After the talk, some people approached me with questions, which I was more than happy to answer. There was one tough question that I have found difficult to answer on the spot. That’s why I’ve made a promise to try and deal with it in a separate article. And here is the tricky question: is there any downside to conversational interfaces?
Before answering the question, let’s review some of the main benefits of conversational interfaces.
Benefits for the Users
Users are the most important part of the equation. That’s why we’ll start by looking into the benefits users can enjoy.
User base has already been conditioned to conversational interface
We have reached the critical mass of users who are spending most of their online time in the chat channels. Over a billion users today spend most of their ‘digital minutes’ chatting. Facebook Messenger alone boasts 900+ million monthly active users. People prefer to communicate by sending short text messages. They are used to obtaining critical information and getting things done by texting. Today, people are mostly texting to their friends, coworkers and family.
It would be an easy shift to add online businesses and services to their customers’ daily chat routine.
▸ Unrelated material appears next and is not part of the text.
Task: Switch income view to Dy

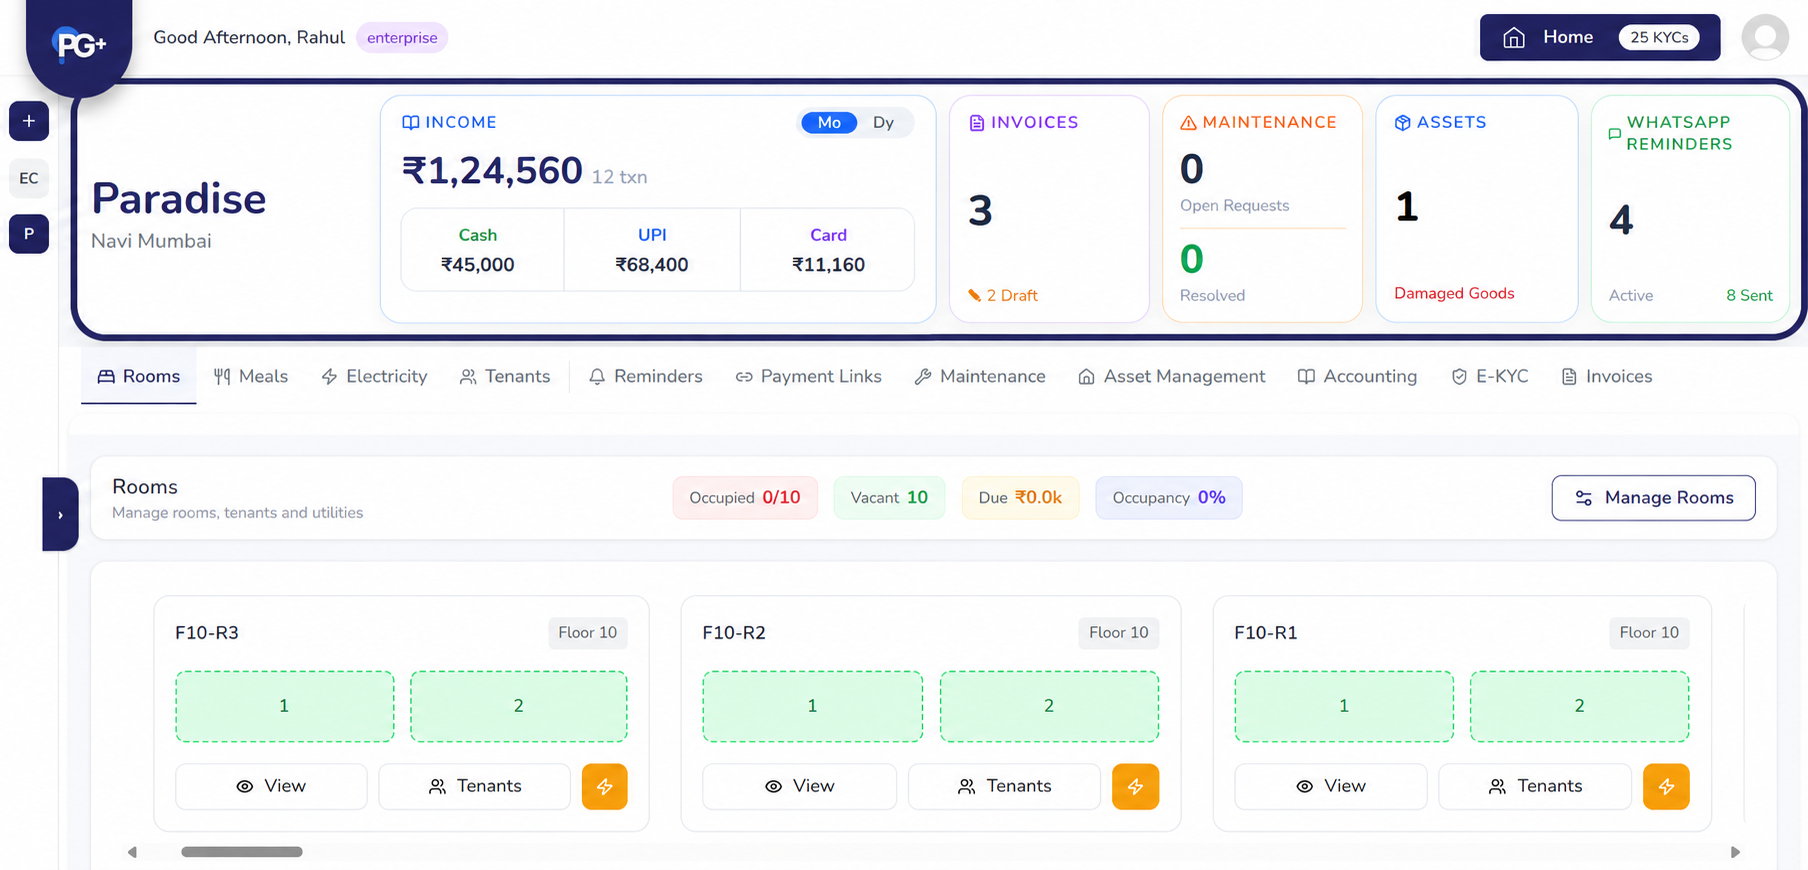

The same way someone can chat with their friends, they can also chat with their bank etc.
Moving into the text-based interaction would feel natural to almost everyone.
Users will eagerly embrace personalized services
Relying on graphical user interfaces (GUIs) tends to feel unnatural. This is because GUIs impose a much maligned ‘one size fits all’ approach. Every user has an identical experience when using a particular web site or a smartphone app. This rigid approach is not pleasant for the consumers. Users are thus definitely going to welcome a personalized experience that text-based interaction brings. Each user will experience a completely unique, one-of-a-kind interaction. That unique experience is possible only when interacting with a text-based service. Offering such personalized interaction should finally enable online businesses to delight their customers.
Users will appreciate that they finally own their data
When we’re interacting with web sites or smartphone apps, we tend to go through many steps. We may wish, later on, to review what transpired during the process of booking a trip, for example. Often times we’re not sure of all the details, and would like to retrace our steps. It is unfortunate that we can’t do that. Still, we, as consumers, should have access to all our information.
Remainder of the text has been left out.